Grieder also recalled that when Flossie was in high school and wanted a fur coat she went eeling to earn the money to buy it. She remembers, too, that when her own mother was ill, Flossie sat up with her all night.

Her kindness carried over to her boarders. "If people were down and out, she would allow them to eat in her kitchen," Grieder noted.

"People called it Flossie's Flophouse," Davis says. "I'd think, 'flophouse?' Little did they know how pampered we were."

People may have come and gone at Flossie's but there were rules to obey. "She ran a very tight ship," Davis notes, "but she always tried to make it nice for everyone."
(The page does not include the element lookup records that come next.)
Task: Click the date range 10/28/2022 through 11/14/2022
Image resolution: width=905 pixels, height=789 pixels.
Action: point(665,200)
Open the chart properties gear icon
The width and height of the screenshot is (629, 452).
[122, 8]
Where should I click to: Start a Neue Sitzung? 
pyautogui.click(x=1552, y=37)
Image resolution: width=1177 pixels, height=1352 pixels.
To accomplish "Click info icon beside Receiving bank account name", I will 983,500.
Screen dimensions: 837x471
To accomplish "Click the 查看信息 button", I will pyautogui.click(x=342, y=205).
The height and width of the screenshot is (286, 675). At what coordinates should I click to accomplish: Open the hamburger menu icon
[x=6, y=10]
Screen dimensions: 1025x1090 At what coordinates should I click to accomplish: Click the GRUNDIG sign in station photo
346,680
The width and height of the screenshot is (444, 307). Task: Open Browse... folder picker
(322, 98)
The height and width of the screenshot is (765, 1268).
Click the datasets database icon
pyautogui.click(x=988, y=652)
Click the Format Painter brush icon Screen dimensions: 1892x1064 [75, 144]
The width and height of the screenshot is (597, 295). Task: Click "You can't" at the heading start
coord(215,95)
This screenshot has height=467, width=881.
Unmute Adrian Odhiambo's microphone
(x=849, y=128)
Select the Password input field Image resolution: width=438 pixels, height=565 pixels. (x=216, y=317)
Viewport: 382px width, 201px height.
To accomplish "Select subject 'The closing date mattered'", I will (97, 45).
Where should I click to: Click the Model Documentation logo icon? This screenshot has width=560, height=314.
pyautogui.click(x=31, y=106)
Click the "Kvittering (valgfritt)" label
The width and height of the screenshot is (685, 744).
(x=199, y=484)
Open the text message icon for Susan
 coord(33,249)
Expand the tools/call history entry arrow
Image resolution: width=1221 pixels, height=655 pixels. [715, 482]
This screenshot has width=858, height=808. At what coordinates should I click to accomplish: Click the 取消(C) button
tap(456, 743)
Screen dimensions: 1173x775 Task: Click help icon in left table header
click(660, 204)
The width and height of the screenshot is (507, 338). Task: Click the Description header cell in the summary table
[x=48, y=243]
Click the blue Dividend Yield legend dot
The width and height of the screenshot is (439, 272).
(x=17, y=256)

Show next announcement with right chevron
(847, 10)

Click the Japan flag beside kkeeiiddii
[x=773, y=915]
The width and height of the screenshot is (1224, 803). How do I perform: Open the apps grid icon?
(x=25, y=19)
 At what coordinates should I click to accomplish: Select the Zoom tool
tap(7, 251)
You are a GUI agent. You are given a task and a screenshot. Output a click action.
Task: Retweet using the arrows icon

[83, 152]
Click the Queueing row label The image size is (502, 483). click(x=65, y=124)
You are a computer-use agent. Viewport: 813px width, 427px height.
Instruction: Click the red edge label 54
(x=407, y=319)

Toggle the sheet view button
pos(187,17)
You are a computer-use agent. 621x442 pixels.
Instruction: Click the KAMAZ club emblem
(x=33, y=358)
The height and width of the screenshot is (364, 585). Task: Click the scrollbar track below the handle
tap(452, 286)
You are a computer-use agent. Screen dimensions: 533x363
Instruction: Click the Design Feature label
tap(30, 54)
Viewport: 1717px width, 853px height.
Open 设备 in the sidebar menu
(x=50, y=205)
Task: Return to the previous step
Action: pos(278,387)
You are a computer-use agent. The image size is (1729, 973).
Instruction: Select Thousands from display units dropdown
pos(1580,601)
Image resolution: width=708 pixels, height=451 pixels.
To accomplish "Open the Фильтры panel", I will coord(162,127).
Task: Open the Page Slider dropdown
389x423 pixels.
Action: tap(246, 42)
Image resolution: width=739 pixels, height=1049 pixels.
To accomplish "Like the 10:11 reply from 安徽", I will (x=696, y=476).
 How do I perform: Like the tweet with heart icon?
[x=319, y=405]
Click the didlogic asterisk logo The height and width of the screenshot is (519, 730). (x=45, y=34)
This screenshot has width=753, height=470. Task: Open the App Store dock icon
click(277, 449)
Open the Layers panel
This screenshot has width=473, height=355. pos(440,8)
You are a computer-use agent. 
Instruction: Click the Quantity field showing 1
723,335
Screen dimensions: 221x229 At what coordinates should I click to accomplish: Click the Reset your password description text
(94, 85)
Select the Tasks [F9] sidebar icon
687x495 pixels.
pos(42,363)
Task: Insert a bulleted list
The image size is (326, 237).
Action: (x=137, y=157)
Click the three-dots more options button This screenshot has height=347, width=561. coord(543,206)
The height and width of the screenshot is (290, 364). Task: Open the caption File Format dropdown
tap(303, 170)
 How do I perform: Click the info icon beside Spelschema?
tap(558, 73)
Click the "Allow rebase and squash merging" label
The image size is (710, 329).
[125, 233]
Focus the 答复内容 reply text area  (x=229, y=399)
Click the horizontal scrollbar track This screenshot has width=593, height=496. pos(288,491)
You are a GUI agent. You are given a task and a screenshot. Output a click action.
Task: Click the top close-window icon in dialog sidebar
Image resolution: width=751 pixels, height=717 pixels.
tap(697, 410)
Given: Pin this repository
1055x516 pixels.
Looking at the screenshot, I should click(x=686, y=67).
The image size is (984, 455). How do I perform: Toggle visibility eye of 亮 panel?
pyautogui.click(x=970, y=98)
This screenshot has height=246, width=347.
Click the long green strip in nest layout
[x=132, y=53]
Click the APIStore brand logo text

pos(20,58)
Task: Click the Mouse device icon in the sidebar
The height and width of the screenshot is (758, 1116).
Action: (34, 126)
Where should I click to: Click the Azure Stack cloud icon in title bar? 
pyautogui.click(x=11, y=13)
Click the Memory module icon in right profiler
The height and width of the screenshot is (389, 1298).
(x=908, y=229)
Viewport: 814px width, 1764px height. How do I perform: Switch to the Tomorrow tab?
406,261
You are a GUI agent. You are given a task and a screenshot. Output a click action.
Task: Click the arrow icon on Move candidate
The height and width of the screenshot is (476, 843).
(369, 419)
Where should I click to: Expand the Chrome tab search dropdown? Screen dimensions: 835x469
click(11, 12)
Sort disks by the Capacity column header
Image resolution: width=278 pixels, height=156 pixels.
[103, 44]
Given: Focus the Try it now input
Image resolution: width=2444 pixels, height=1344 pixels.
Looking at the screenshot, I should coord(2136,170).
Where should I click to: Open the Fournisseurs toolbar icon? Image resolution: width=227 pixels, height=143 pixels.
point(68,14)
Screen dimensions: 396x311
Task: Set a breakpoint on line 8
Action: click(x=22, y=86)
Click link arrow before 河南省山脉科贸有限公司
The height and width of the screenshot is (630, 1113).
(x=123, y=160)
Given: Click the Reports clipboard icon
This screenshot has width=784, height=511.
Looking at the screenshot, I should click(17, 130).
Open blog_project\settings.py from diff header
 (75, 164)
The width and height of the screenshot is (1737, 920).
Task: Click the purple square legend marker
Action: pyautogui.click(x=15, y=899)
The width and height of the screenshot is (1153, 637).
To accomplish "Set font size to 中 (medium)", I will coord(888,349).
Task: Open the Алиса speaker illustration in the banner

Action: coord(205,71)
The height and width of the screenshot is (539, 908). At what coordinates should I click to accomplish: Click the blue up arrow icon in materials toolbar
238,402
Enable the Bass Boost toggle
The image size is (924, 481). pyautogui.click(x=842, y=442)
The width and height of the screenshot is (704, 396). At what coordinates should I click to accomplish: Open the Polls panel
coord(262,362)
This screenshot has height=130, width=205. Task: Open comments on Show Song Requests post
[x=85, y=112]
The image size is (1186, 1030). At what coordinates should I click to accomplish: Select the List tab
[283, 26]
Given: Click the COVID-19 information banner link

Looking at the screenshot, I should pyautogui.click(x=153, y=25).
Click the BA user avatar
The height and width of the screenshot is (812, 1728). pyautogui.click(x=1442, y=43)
He recalled this image: "The most amazing thing was going upstairs to the kitchen and seeing her old-fashioned, hand wringer washing machine rolled up to the sink. She hung the sheets on a line outside her kitchen window and they always smelled like a fresh sea breeze. ... I can still hear that chugging washing machine and her humming away; she loved music."

Although it was understandably busiest during the summer months, Flossie's was open year-round, or open to anyone who needed lodging. "She had a hard time turning anybody away," Davis says.

Flossie kept the rooming house open after her retirement from nursing, and even after she suffered a stroke. "I helped her run the boarding house until she died," her daughter-inlaw Ingrid Francis said. "There were people there until the end."

She, too, remembers Flossie's kindness. "As far as I was concerned, she was a very good friend. When she worked at the hospital she would never come home with any gossip - I always admired her for that.

"She would have been 102 now. Her birthday was the ninth of January."

The house, originally built by whaling captain Eliab Hussey, still takes in boarders today as an in-town property of the Summer House. In this way, Flossie's legacy remains, and her spirit undoubtedly lingers within the walls of 31 India St.

And as a new era takes hold on Nantucket, it is comforting to recall the openness of Flossie's.

"It all seemed to work," says Davis. "All of us loved spending time in the house.